I still cry at news reports, still stay up too late reading about conflicts in countries I may never visit. But I have also learned that sorrow can be generative, that grief can grow gardens, that the heart broken open becomes spacious enough to hold both devastation and hope simultaneously.
My mother worries that I feel too much, love too widely, care too deeply about strangers who will never know my name. She fears I will exhaust myself on other people's pain, burn out before I have a chance to build a life of my own. But I think she misunderstands the nature of the gift I was given.
…or the burden, depending on how you look at it.
This capacity for sorrow is not separate from my capacity for joy. They are the same muscle, stretched by practice, strengthened by use. The heart that breaks for Gazan children also soars for Pakistani poets, weeps for Afghan women and celebrates Sudanese revolutionaries. Love and grief are not opposites but partners in the dance of being fully human in an inhumane world.
So yes, I have lived only twenty-three years and already accumulated a thousand sorrows. But I have also collected a thousand small miracles,the taste of my grandmother's herbal tea, still perfectly sweet after all these years; the sound of children laughing in three languages in the playground outside my apartment; the way morning light falls across my Mussolah like a daily promise that beauty persists despite everything.

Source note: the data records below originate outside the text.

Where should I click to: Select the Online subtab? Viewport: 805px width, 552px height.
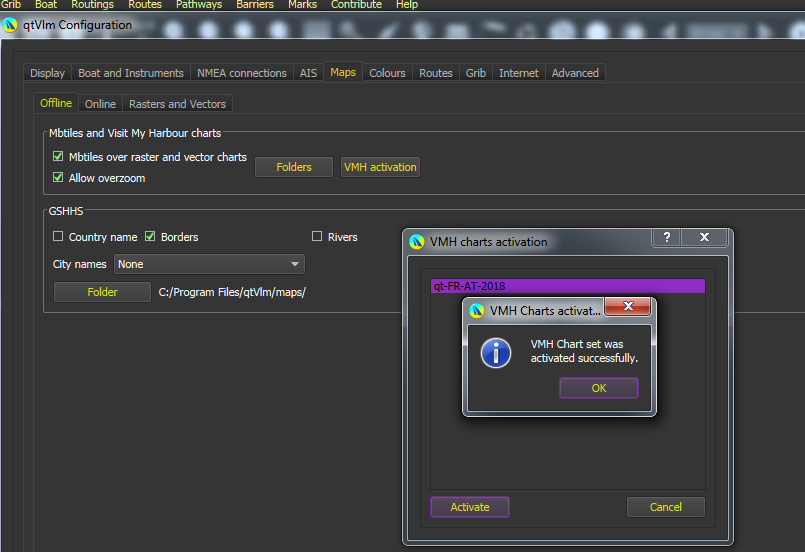(x=100, y=104)
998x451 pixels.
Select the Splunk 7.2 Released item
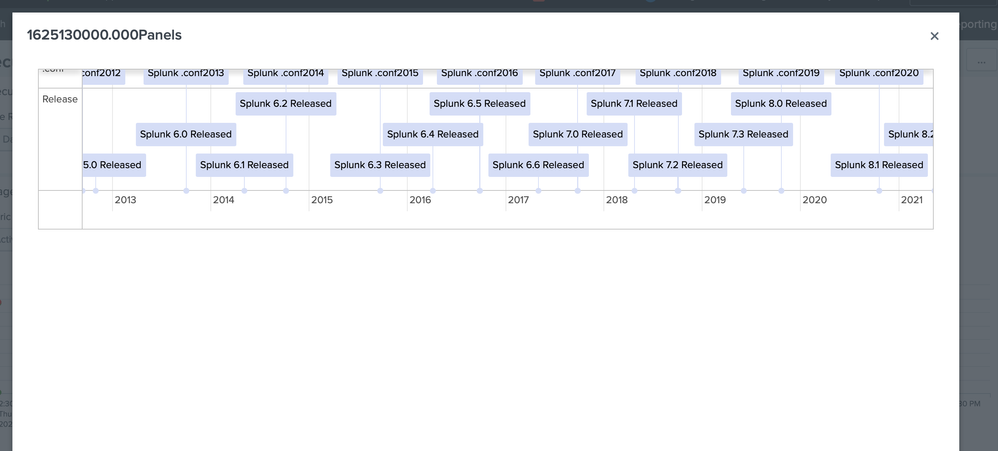click(677, 165)
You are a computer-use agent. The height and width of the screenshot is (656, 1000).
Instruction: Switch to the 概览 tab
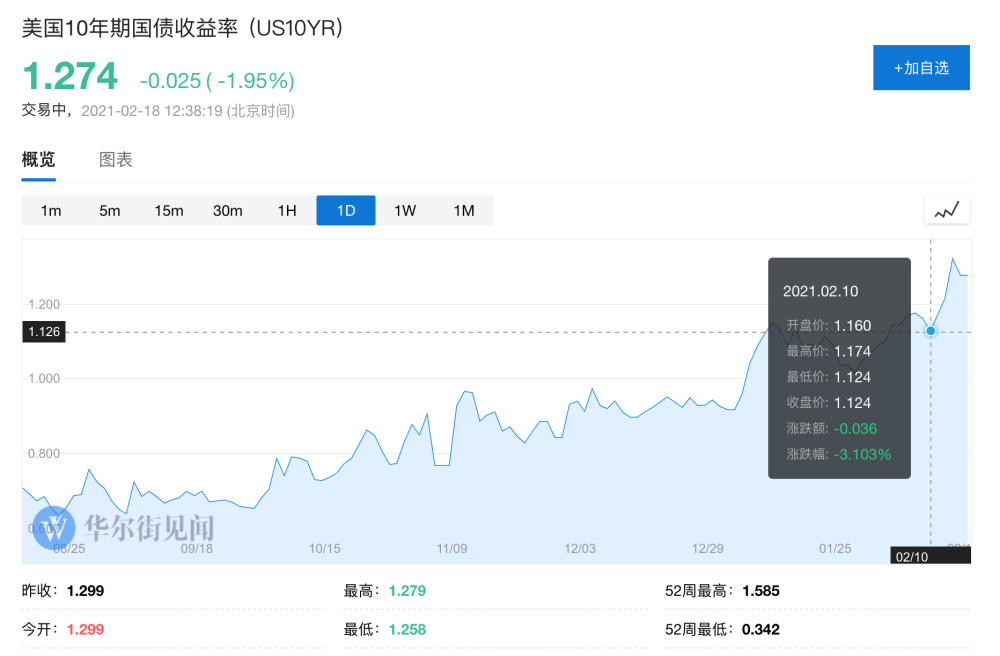tap(39, 160)
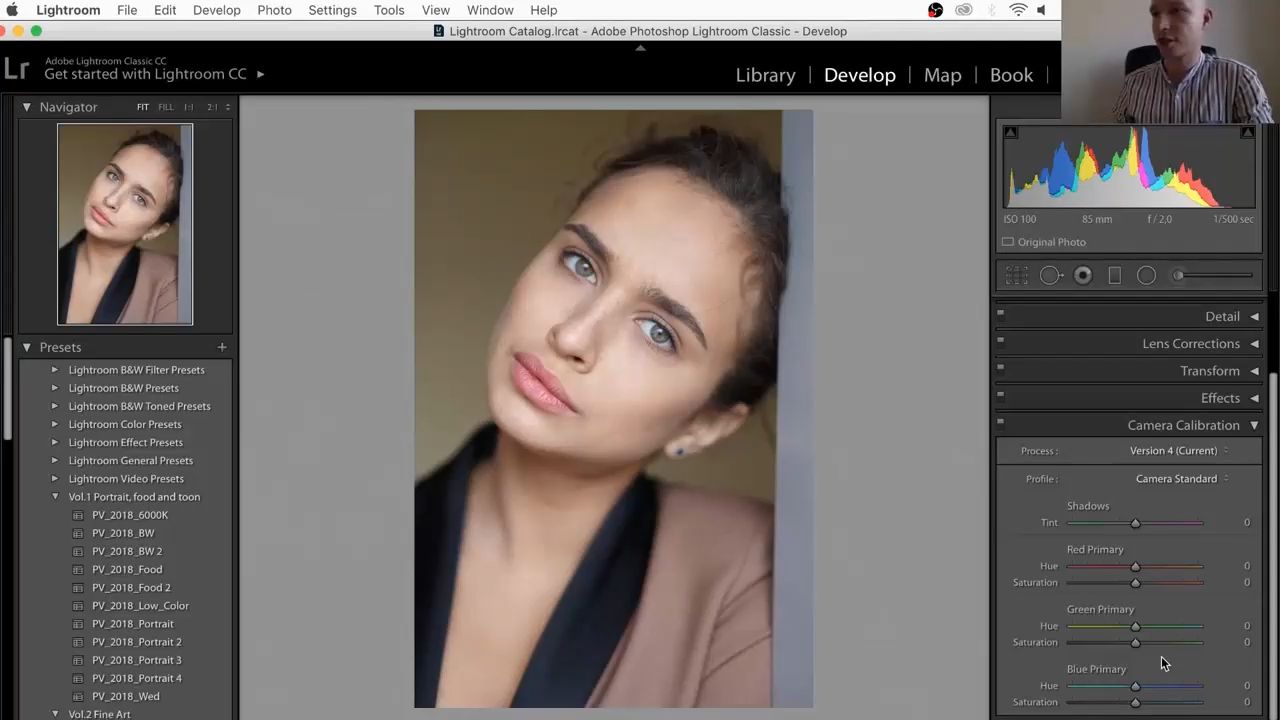This screenshot has height=720, width=1280.
Task: Apply the PV_2018_Portrait 2 preset
Action: coord(136,642)
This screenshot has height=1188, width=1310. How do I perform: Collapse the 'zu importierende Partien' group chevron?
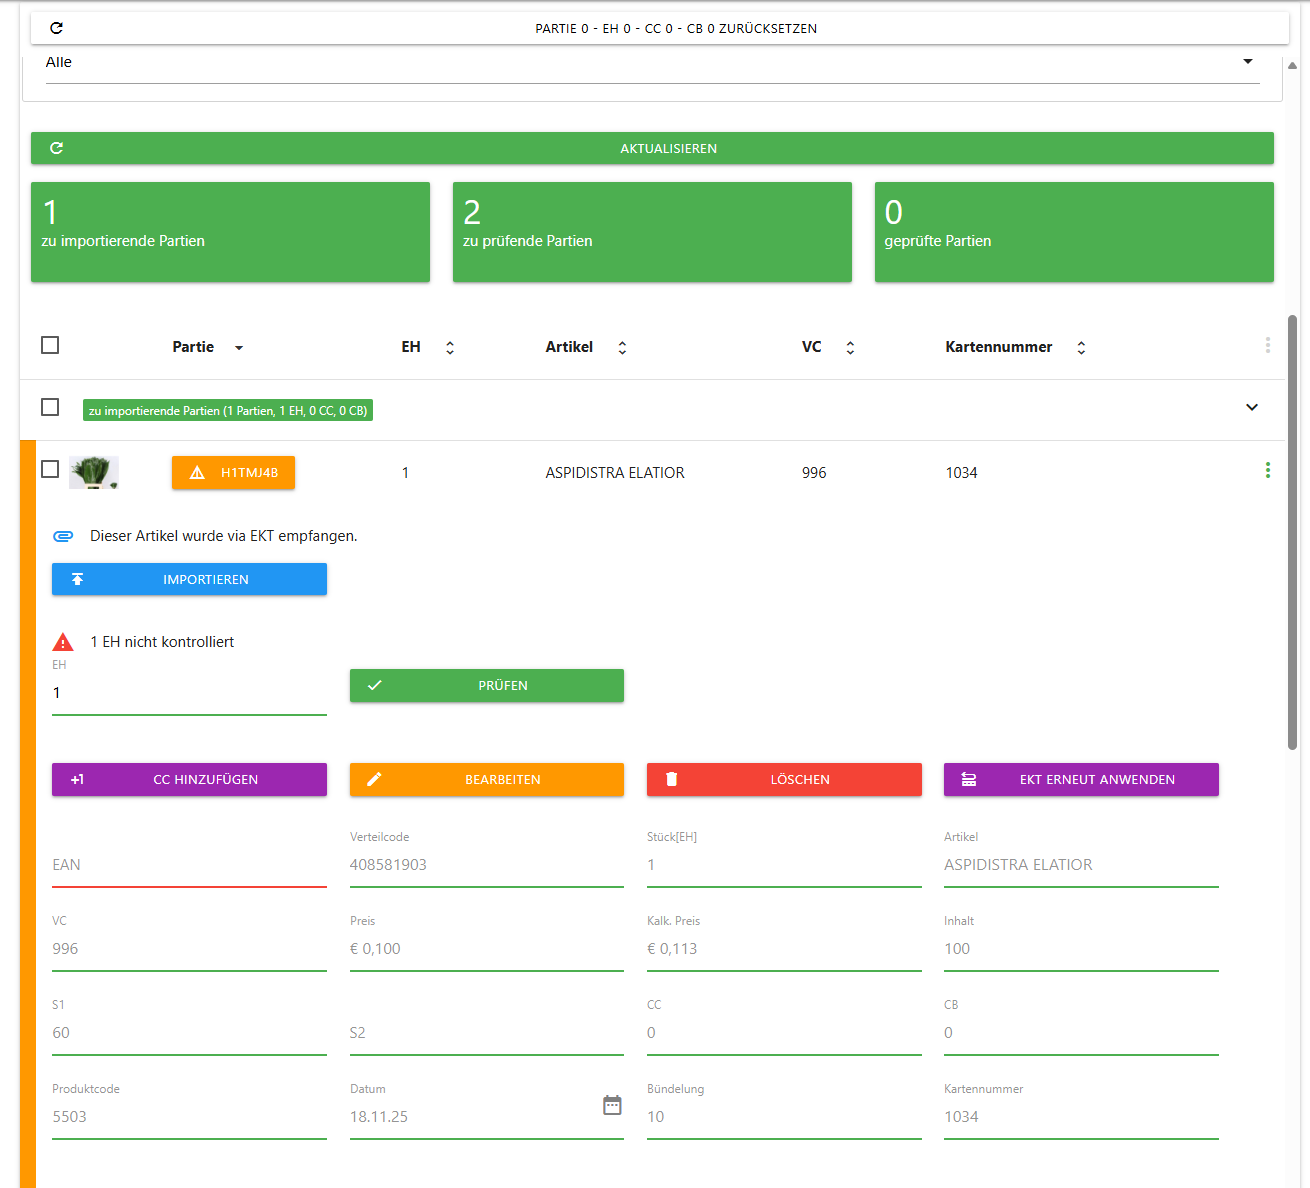[1251, 407]
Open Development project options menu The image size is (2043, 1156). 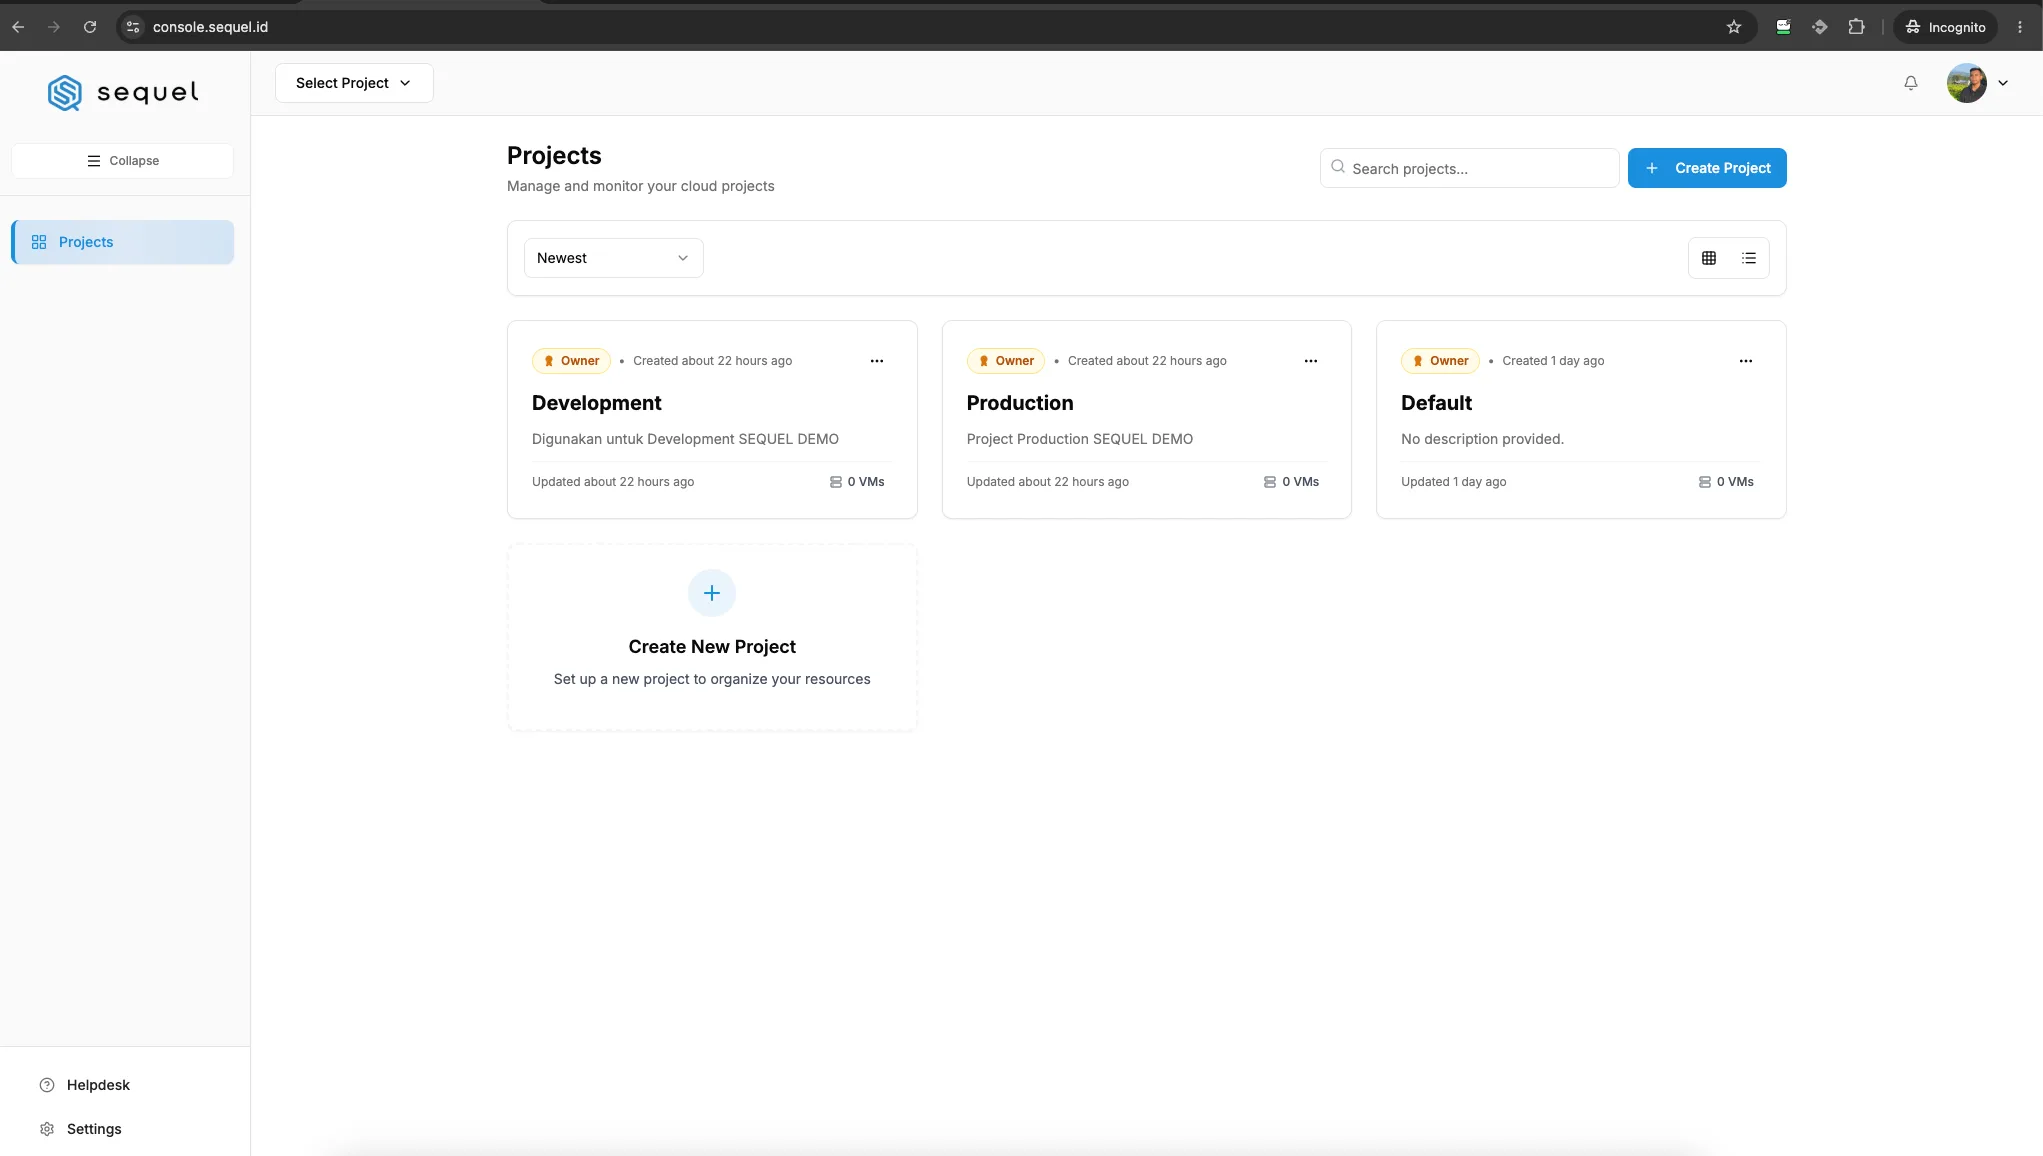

This is what I have learned from a lifetime of loving too much: that sorrow is not the opposite of hope but its deepest expression, that to grieve is to acknowledge that what is lost mattered, that the heart's capacity for pain is matched only by its capacity for love. And in a world that often seems determined to numb us to others' suffering, perhaps the real radical act is simply to feel it all. To remain tender, to stay broken open, to let the sorrows flow through you like water through cupped hands.
A lifetime and a thousand sorrows, and somehow, impossibly, room for a thousand more.
From the POV of a twenty three years old Palestinian refugee girl.

Ohhh myyyy.🥹❤️🩹
I loveeee the way you write. Every single line, every single word. I love the way you could write perfectly in another person's POV- maybe totally different from yours.